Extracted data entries

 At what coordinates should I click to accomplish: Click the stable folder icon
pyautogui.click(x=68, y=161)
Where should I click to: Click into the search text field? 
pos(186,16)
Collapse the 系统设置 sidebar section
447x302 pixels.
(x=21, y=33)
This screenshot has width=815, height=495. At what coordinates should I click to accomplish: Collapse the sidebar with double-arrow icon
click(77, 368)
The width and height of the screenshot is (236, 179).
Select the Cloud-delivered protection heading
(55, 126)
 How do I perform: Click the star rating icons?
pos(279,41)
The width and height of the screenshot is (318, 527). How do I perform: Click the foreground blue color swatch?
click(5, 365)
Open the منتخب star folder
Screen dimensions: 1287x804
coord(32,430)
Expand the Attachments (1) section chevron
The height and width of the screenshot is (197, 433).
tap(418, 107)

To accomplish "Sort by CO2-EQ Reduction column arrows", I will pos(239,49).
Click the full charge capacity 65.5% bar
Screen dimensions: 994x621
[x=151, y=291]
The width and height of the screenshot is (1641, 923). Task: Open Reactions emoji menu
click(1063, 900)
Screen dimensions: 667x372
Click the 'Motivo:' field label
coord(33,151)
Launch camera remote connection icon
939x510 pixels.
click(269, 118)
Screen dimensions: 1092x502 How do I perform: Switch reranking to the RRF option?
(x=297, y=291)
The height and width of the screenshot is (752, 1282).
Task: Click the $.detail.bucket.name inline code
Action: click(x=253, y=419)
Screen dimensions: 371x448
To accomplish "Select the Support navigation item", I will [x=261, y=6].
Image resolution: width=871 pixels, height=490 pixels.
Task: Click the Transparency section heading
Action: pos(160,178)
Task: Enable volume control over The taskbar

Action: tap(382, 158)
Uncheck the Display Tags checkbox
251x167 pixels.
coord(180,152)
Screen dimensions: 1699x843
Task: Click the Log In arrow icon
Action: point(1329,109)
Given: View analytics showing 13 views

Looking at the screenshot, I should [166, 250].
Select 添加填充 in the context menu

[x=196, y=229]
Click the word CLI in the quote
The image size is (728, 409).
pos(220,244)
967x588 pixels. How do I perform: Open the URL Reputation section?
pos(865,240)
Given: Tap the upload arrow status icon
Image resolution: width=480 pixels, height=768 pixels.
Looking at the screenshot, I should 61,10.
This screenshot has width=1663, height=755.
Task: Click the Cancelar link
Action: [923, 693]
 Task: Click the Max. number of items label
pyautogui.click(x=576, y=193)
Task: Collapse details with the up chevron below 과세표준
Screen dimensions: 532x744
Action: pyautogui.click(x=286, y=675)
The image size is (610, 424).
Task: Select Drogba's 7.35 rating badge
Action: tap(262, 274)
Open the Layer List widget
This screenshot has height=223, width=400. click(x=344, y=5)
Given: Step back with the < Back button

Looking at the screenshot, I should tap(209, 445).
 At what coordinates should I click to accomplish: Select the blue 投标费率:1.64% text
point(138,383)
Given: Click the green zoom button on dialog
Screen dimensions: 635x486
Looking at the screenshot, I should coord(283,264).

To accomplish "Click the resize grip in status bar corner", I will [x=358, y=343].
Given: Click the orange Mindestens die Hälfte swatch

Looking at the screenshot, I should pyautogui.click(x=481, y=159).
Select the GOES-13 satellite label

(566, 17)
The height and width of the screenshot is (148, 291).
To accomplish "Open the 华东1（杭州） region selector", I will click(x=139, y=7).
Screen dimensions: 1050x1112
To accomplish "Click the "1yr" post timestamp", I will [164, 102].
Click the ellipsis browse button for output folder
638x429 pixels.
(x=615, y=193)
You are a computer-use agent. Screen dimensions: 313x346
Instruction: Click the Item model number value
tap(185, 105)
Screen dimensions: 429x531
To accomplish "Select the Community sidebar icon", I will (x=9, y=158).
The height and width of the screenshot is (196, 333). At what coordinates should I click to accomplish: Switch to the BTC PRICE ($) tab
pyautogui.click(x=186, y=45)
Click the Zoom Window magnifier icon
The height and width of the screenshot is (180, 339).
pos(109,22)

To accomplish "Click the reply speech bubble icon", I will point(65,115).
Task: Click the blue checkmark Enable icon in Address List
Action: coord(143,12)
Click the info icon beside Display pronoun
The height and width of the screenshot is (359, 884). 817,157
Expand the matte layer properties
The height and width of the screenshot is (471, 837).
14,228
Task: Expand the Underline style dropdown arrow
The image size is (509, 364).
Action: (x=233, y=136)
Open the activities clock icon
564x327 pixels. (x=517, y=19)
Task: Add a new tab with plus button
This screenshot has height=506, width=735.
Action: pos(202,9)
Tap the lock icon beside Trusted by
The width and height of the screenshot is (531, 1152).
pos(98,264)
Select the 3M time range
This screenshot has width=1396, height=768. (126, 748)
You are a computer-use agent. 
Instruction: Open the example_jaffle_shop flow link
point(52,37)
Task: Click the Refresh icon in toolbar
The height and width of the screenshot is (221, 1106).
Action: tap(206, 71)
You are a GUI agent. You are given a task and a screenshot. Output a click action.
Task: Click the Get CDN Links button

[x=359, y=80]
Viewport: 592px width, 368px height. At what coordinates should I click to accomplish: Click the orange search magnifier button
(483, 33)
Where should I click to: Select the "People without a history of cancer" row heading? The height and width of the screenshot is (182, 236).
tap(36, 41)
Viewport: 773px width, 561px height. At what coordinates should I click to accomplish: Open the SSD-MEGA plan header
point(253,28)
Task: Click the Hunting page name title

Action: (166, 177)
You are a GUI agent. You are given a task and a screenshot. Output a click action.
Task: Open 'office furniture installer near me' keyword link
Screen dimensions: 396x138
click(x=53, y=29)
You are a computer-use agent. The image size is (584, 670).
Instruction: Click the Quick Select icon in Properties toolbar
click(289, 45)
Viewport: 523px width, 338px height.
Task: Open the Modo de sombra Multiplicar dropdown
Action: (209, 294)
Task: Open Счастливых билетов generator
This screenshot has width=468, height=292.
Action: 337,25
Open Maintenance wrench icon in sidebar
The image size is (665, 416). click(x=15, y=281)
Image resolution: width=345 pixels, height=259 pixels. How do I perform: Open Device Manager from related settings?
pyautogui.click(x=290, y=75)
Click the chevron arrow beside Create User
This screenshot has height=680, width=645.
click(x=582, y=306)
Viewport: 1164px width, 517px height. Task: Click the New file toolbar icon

■ Activity
Set down, exactly as they appear above, all lines from the one that has "Screen dimensions: 667x372" down to the one that has "Task: Collapse details", including those two and no others.

■ Worked solution
Screen dimensions: 667x372
Click the 'Motivo:' field label
coord(33,151)
Launch camera remote connection icon
939x510 pixels.
click(269, 118)
Screen dimensions: 1092x502 How do I perform: Switch reranking to the RRF option?
(x=297, y=291)
The height and width of the screenshot is (752, 1282).
Task: Click the $.detail.bucket.name inline code
Action: click(x=253, y=419)
Screen dimensions: 371x448
To accomplish "Select the Support navigation item", I will [x=261, y=6].
Image resolution: width=871 pixels, height=490 pixels.
Task: Click the Transparency section heading
Action: pos(160,178)
Task: Enable volume control over The taskbar

Action: tap(382, 158)
Uncheck the Display Tags checkbox
251x167 pixels.
coord(180,152)
Screen dimensions: 1699x843
Task: Click the Log In arrow icon
Action: point(1329,109)
Given: View analytics showing 13 views

Looking at the screenshot, I should [166, 250].
Select 添加填充 in the context menu

[x=196, y=229]
Click the word CLI in the quote
The image size is (728, 409).
pos(220,244)
967x588 pixels. How do I perform: Open the URL Reputation section?
pos(865,240)
Given: Tap the upload arrow status icon
Image resolution: width=480 pixels, height=768 pixels.
Looking at the screenshot, I should 61,10.
This screenshot has width=1663, height=755.
Task: Click the Cancelar link
Action: [923, 693]
 Task: Click the Max. number of items label
pyautogui.click(x=576, y=193)
Task: Collapse details with the up chevron below 과세표준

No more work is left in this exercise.